[Page extract]
┌────────

Unsurprisingly the new clause has generated questions, discussion and debate in the Indian legal, securities and corporate world. This article briefly highlights some of the more common questions concerning the clause, and suggests some answers.

Differential voting rights

A frequent question is whether the circular seeks to do away with shares with differential voting rights (DVRs) in listed companies. Unlike the concept of superior rights, DVRs have a statutory foundation under the Companies Act, 1956. Since 2001 the act has expressly permitted the issuance of equity shares with differential rights as to dividends and/or voting (while also laying out certain rules on the issue of shares with DVRs). Shares with DVRs grant holders the right to exercise more (or if acceptable to the holder, less) than one vote per share held.

Sawant Singh Partner Phoenix Legal
Sawant Singh
Partner
Phoenix Legal

Even the most liberal interpretation of the circular seems to sound the death knell for shares with DVRs (or at least, for superior voting rights) in publicly traded companies in India.

The terminology used in the circular has been a common cause for concern among market participants; the term “superior rights” is unfamiliar and its implications are untested. Does the term superior rights mean any rights which provide the shareholder more than one vote per share on a poll, or does the word “superior” introduce an element of qualitative analysis and comparison – in other words, do superior rights include special investor rights like affirmative or veto rights as well?

└────────

[Data]

┌────────

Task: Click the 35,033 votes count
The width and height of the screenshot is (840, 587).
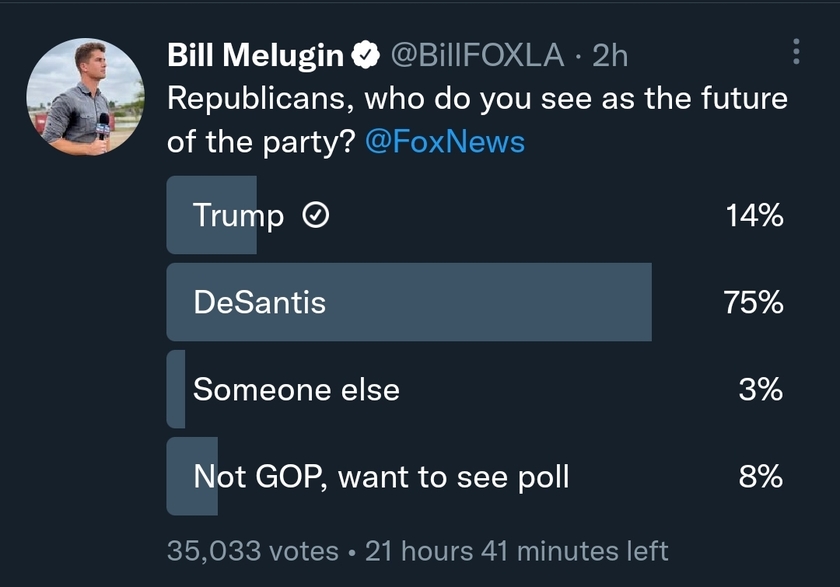Action: pyautogui.click(x=253, y=551)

└────────

[Work to complete]
a) Reproduce word for word the part of the voting-rights article between "The terminology used" and "rights as well?", inclusive.
b) Carry the article on differential voting rights forward from its last sentence.

[In response]
a)
The terminology used in the circular has been a common cause for concern among market participants; the term “superior rights” is unfamiliar and its implications are untested. Does the term superior rights mean any rights which provide the shareholder more than one vote per share on a poll, or does the word “superior” introduce an element of qualitative analysis and comparison – in other words, do superior rights include special investor rights like affirmative or veto rights as well?

b)
Indian companies and investors alike are no strangers to the concept of affirmative or veto rights. Such rights are fairly standard in joint ventures and private investments, including private investments in public enterprises (PIPEs). While adhering to the one-share-one-vote rule, affirmative votes contractually arm investors with the right to influence key decisions of the company without necessarily having the statutorily-conferred voting ability to do so.

Although the distinction between superior rights and DVRs is subtle, the language of the circular gives room for the interpretation that even shares which confer affirmative/veto rights could fall within the ambit of the new clause 28A. One cannot help but wonder if the intent of SEBI was to regulate and curb such rights in publicly listed companies in order to avoid possible misuse by the persons in control (such as private investors) to the detriment of public shareholders.

Arun Madhu Associate Phoenix Legal
Arun Madhu
Associate
Phoenix Legal

If true, this would appear to be consistent with the view that SEBI has taken under other investor-friendly regulations, most notably under the SEBI (Substantial acquisition of shares and takeovers) Regulations, 1997, commonly known as the takeover code. SEBI has been of the view that, under the takeover code, any affirmative/veto right the exercise of which could be construed as controlling the management or policy decisions of a company amounts to the acquisition of control over the company, in which case the investor is required to either drop such rights or to provide an exit opportunity for minority shareholders.

Other instances include the SEBI regulations requiring companies to delete provisions which provide affirmative or veto rights from their charter documents at the time of a public listing of securities. In view of these comparisons with the SEBI’s past actions, the changes brought about by the circular come as no surprise to many.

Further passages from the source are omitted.